一、问题的提出

一、问题的提出

“社会资本的后果”是社会资本研究的一个重要议题。除了个人层面的社会资本(如个人社会网络)后果外,集体层面的社会资本的社会后果也是研究的重要议题之一。蕴藏于社区这种地方性共同体中的社会资本的作用,得到了帕特南等西方研究者的特别重视,在相关研究中,集体行动、地方民主等都被认为深受集体性社会资本的影响[1]。社会资本对人们的地方性公共参与的影响也是研究的议题之一,它的高低与质量决定着人们参与公共生活的质量与解决公共问题的效率,因为个人行为除了受个体特征的影响之外,也受到社区环境的影响。换言之,蕴藏于社区中的集体性社会资本制约着人们的行动选择,促使人们采取一些公共型的社区参与行动,更多地与社区联系起来。例如,一项对意大利、美国、伊朗三个国家的比较研究显示,社区归属感与社区参与之间具有正相关关系[2]。此外,结构性社会资本(参与社团)还有助于提高公民参与水平[3]。

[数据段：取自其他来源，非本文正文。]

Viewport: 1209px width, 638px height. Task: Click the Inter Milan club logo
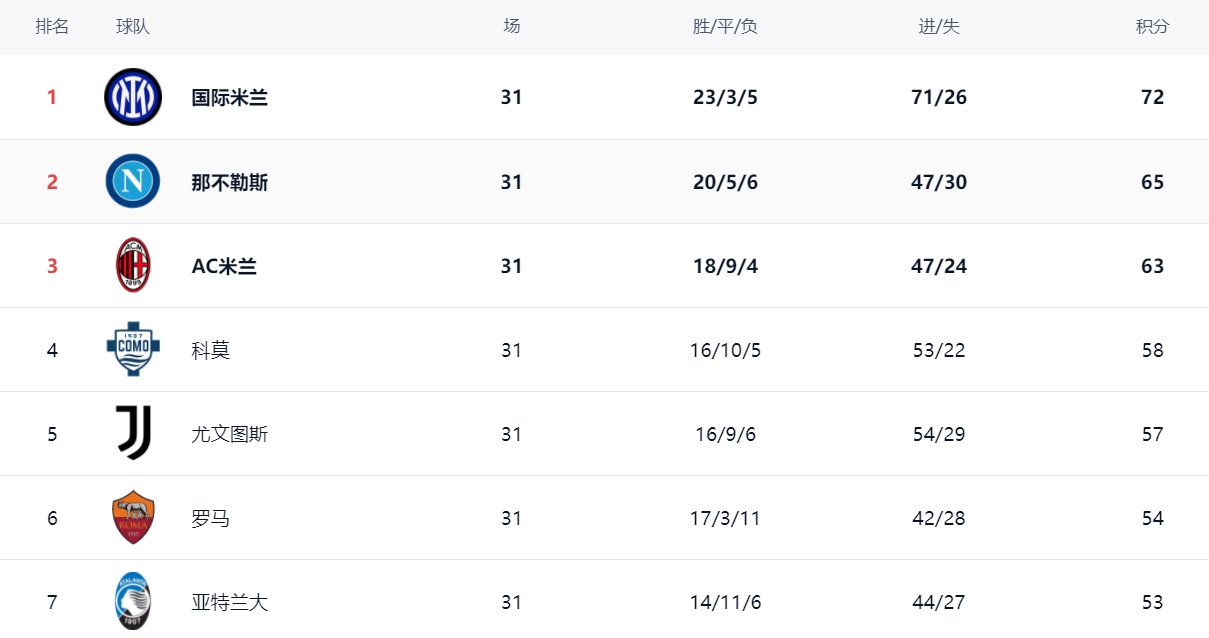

中国的情况与其他国家既有共同之处,也有其自身的特殊性。在中国特定的制度与文化背景下,社会资本在社区中的作用也得到了研究者的注意。就社会资本对社区参与的影响而言,大多数研究者都认为前者对后者有着正面的促进作用。例如,社会资本有助于促进社区参与,而社区资本的缺失是导致社区参与水平较低的一个重要原因[4]。社区认同感对社区参与存在着影响,人们对社区的认同感越强烈,对小区活动参与的积极性也越高[5]。对深圳三个村改居的社区的一项经验研究表明,社会资本(网络、信任、互动和规范)对社区参与(选举参与、利益表达)具有较强的解释力[6]。黎熙元与陈福平的研究则从反面论证了社会资本对社区参与的积极作用,他们的研究表明,随着城市化程度和人口流动性的提高,居民的社会支持网逐渐从社区内转移到社区外,导致了居民的社区认同和社区参与减弱[7]。

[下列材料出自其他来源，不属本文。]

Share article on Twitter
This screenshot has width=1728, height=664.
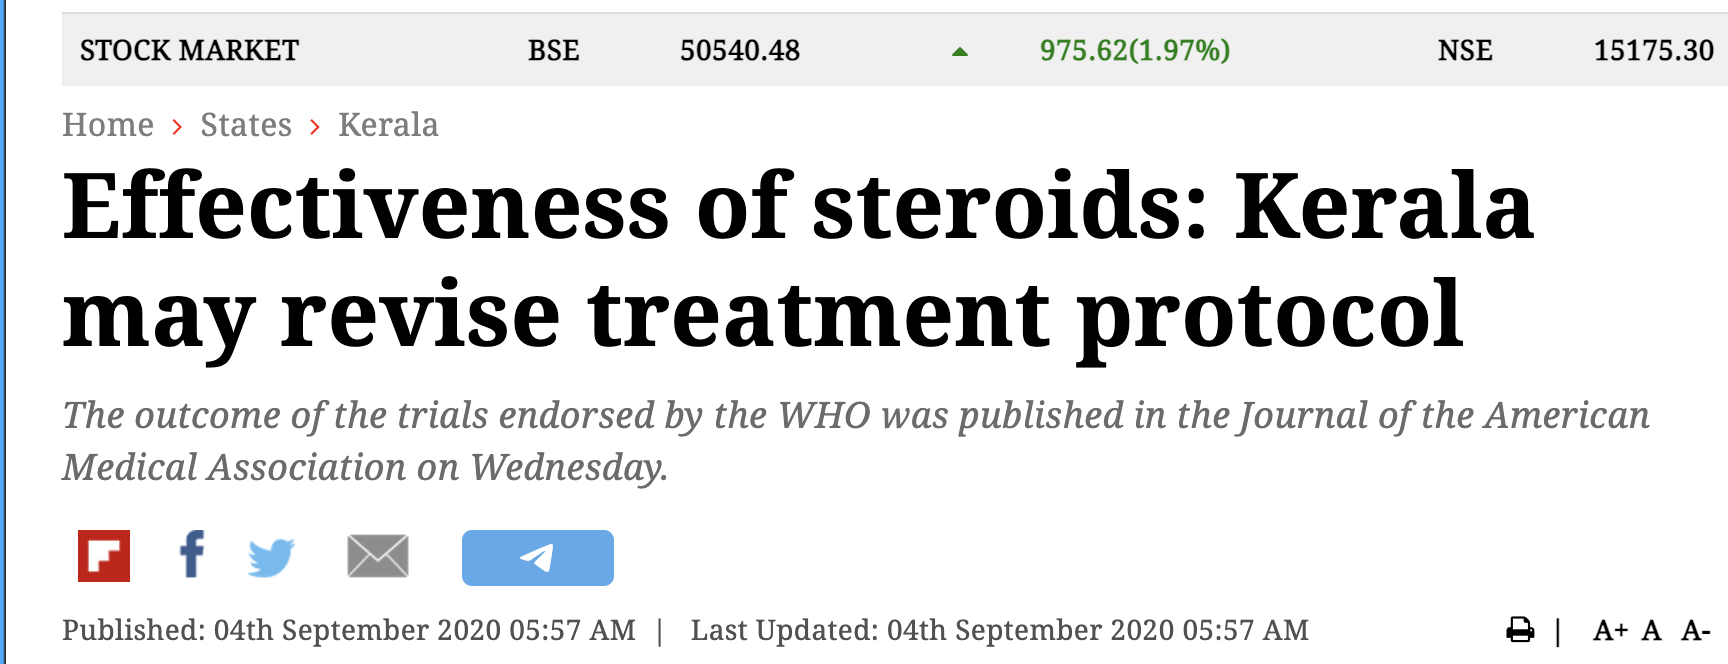click(271, 557)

总体而言,现有的诸多研究倾向于认为,社会资本对社区参与具有正向的影响。但是,这一观点并不能完全解释中国城市社区中的一些问题。例如,如果社会资本会带来更高的社区参与水平的话,那也会提高整个社区采取集体行动的可能性;但是,在被外界认为具有较高社会资本水平的一些社区中集体行动反而不是很常见。又如,在上海市居民委员会干部的直接选举中,大量社区中居民的投票率都在80%、90%以上,呈现出很高的参与水平,但是这些社区的社会资本水平之间存在着巨大差异。(https://www.daowen.com)

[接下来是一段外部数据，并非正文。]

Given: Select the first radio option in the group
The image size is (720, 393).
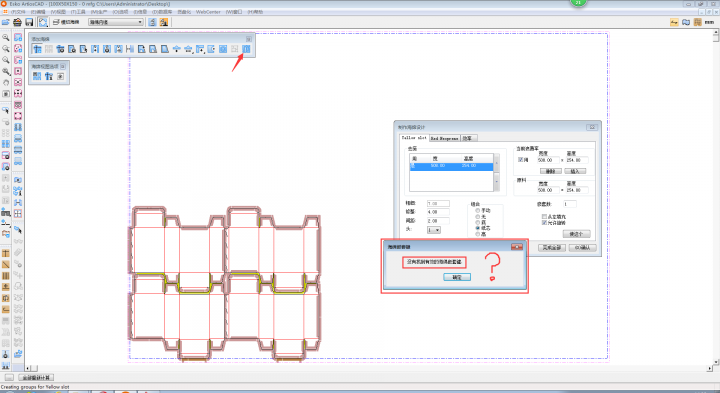Looking at the screenshot, I should pos(478,210).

可见,实际情况也许比现有文献所描述的更为复杂。社会资本对社区参与的影响绝非单纯的正向影响。集体性社会资本是个多维度的概念,而社区参与也可以被用于描述多种不同类型的地方性公共参与行动。考虑到这一因素,并非任何类型的社会资本对任何类型的地方性公共参与都具有积极的影响。例如,陈捷与卢春龙的研究指出,社会资本的不同维度对城市基层治理的影响存在着差异,包容性的社会信任与开放性的社会网络对社区居民委员会的治理产生了显著的积极作用,而局限性的人际信任与封闭性的社会网络对社区居民委员会的治理产生了显著的负面性作用[8]。杨敏的研究指出,社区参与存在福利性参与、志愿性参与、娱乐性参与和权益性参与等多种类型,不同类型的参与主体由不同群体构成,不同类型的参与的动机也各不相同[9]。这提示我们,不同的社会资本对不同类型的社区参与的效应可能是不同的。因此,关于在中国情境下集体性社会资本对社区参与的具体影响机制,还需要展开更为精细的研究。

基于这一认识,本研究以下将分四个部分展开:第一部分是总体研究思路,结合中国城市社区的实际情况,给出一个描述社会资本与社区参与关系的类型化的解释框架;第二部分是数据、测量与方法部分,简要介绍本研究的数据来源与变量测量;第三部分是对多层次logistic回归模型数据分析结果的描述;第四部分是简要的结论与讨论。